Jonny was an inspiration to everyone he touched … a very special person. As a teenager, we remember him heading out to go surfing or off to Joshua Tree National Park to rock climb with his friends. Jonny honed his skills as a climber and became one of the best, in the world, known for his challenging first ascents of the steepest mountains in Argentina, Pakistan, Chile, India, Alaska and the Yukon.
Jonny was more than just a conqueror of mountains. He was a poet, a musician, an award-winning photographer, a writer and a filmmaker featured in many magazines, books and movies.
In 2005, Jonny founded the Adventure Film Festival in Boulder, Colorado creating a global platform of exposure for adventure filmmakers with showings not only in Boulder but also across the United States and on three other continents. He also founded Dirt Days Environmental Fair, now called Earthfest.
The highlight for our family at the Copp’s annual Christmas party was seeing Jonny and viewing the pictures from his latest adventure.
We remember Jonny telling Adam that getting to the summit was important but getting there with style was really, what it was all about. Jonny lived his life to the fullest and everything he did; he did with passion. Jonny was compassionate and always had a smile and a hug for everyone.
Sadly, Jonny was killed in an avalanche on Mount Edgar in China and is profoundly missed by his family and many friends.
If you were not fortunate enough to have known Jonny personally visit the Jonny Copp Foundation FaceBook page where you can learn more about the remarkable Jonny Copp. http://www.facebook.com/pages/The-Jonny-Copp-Foundation/260142992715?ref=mf
Photo: Adam and Jonny at an annual Copp Christmas party.
Remembering Joe Cortese - “Dr. Fleas”
When the sender on the e-mail is “DrFleas@aol.com”, it can mean only one thing – Dr. Joe has something poignant to say. On Thursday, November 6, 2008, Dr Fleas signed off for the final time. While doing what he loved to do, spend time with his family, Dr. Joe Cortese finally faced an opponent he could not beat. Joe dodged many bullets over the years, among them, surviving a battle with cancer in 1997, but not this one. Joe succumbed to an overwhelming infection in Lubbock, Texas on November 6, 2008. A native New Mexican from Fort Sumner, he earned his veterinary degree from Colorado State University in 1968 and moved to California. In 1973, Joe established Capistrano Veterinary Clinic where, cherished by his many clients, he practiced for 35 years. Known among his colleagues, for his quiet demeanor, wisdom, great sense of humor, ability to keep a balance in life, and great leadership, he set an example for all of us. In 1991, he was President of the Southern California Medical Association (SCVMA) and throughout the years has served veterinary medicine on various committees for SCVMA and California Veterinary Medical Association (CVMA). Joe was a member of the Board of Trustees of the Animal Health Foundation for many years and was a past-president of the AHF. Joe drove the furthest for board meetings and never missed a meeting. He was also the Chairman of the National Chapter of the Animal Welfare Foundation. In 2000, he won the prestigious Don Mahan Award from the SCVMA.

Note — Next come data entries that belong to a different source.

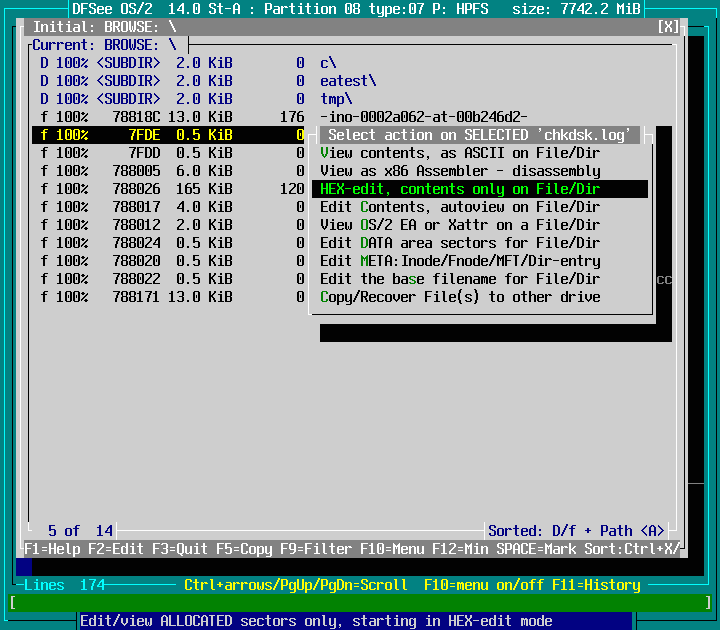Pick 'Edit Contents, autoview on File/Dir'
This screenshot has height=630, width=720.
point(460,207)
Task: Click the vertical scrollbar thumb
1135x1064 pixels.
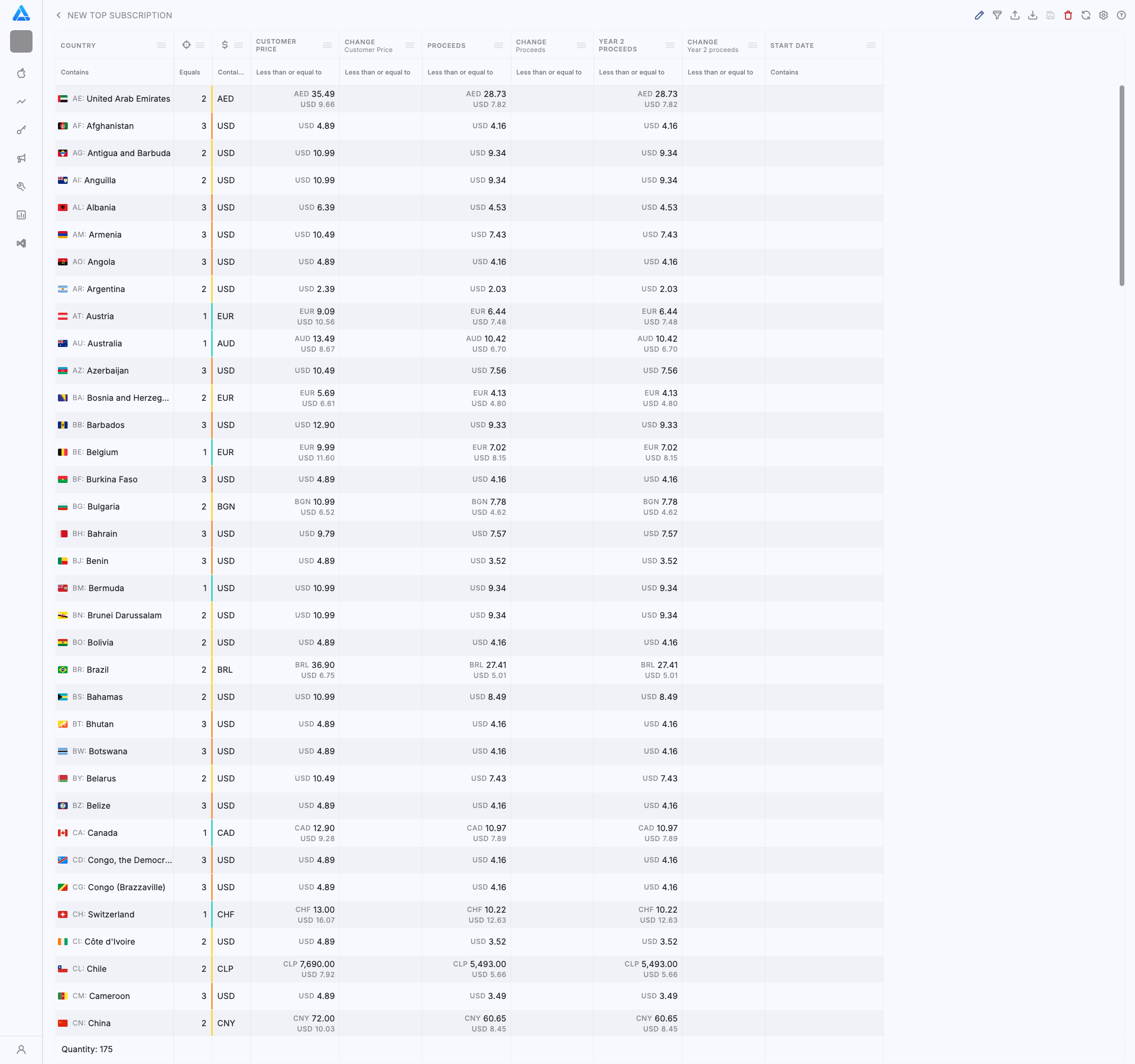Action: tap(1121, 186)
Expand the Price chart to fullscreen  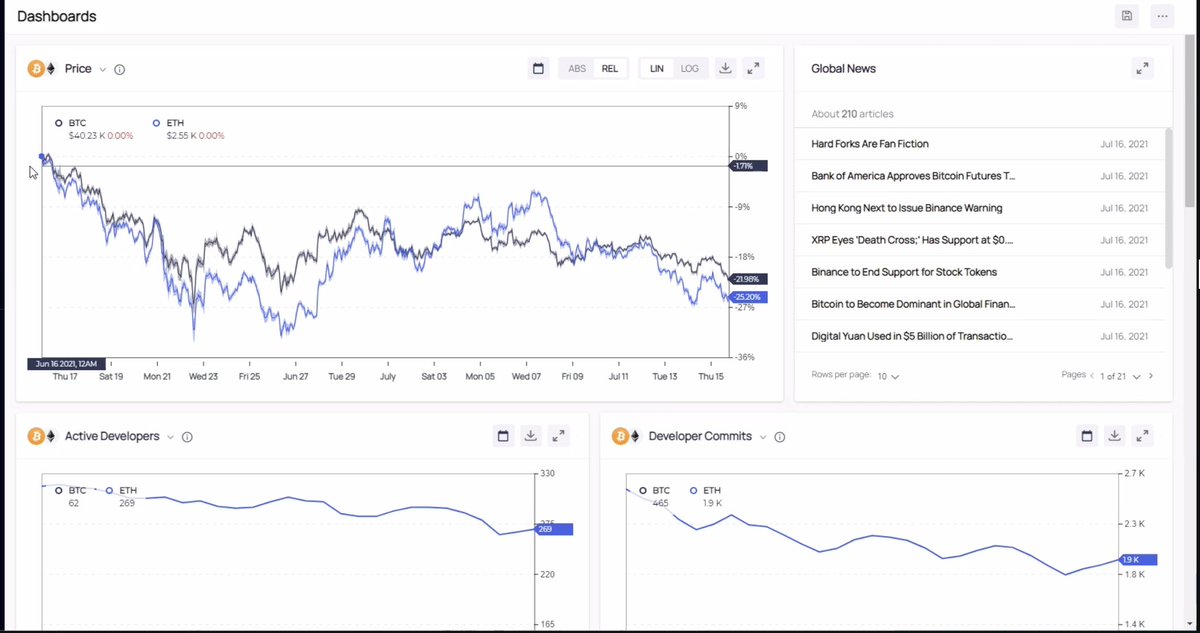pos(753,68)
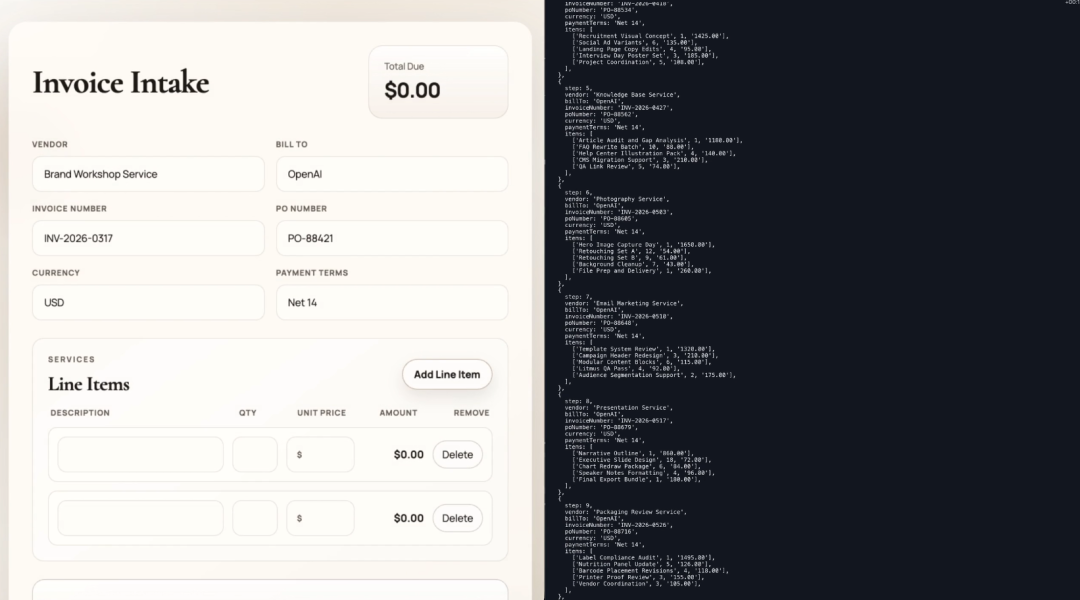Viewport: 1080px width, 600px height.
Task: Focus the second line item Qty box
Action: point(255,518)
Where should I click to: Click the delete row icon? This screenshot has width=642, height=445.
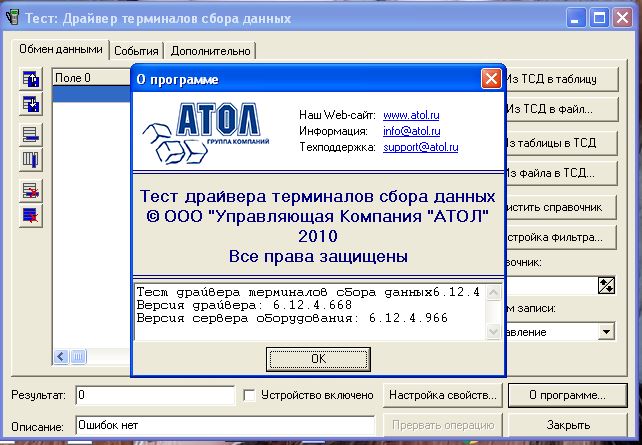pos(31,189)
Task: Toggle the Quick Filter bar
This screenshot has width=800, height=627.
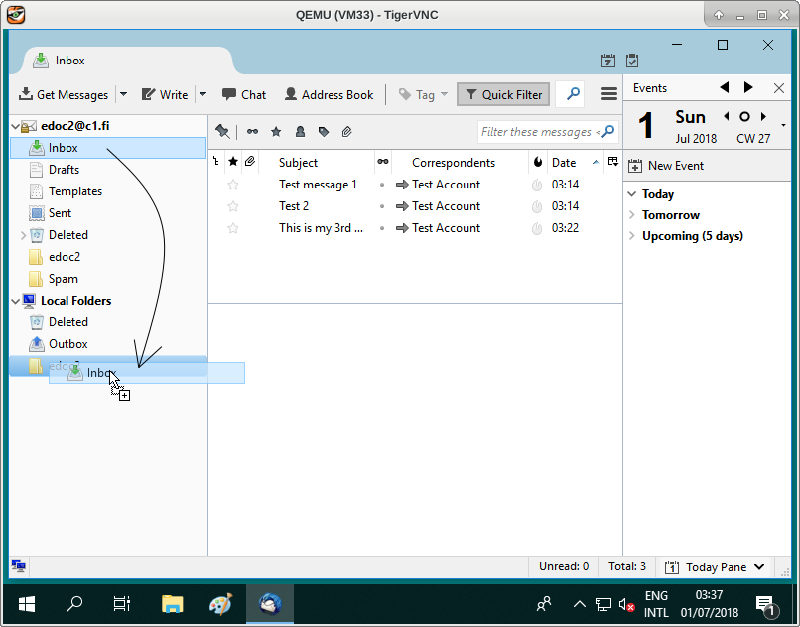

Joe was a pillar of community involvement. He was an active member of the Chamber of Commerce; President of his Rotary Club for two terms and member for 30 years; past-president and founder of CARES (Capistrano Animal Rescue Effort); board member of the San Juan Capistrano Boys and Girl’s Club andthe list goes on. In 2001, he received the San Juan Capistrano Chamber of Commerce Award for Citizen of the Year. His wife, Goldee, 3 children and numerous grandchildren lost a truly caring husband, father and grandfather. Veterinary medicine and the animal welfare community lost a caring, compassionate, leader, colleague and friend with the loss of Joe. His passing leaves a hole in the hearts of his friends, his clients, his colleagues and his community, who all loved him dearly. Joe will always inspire us.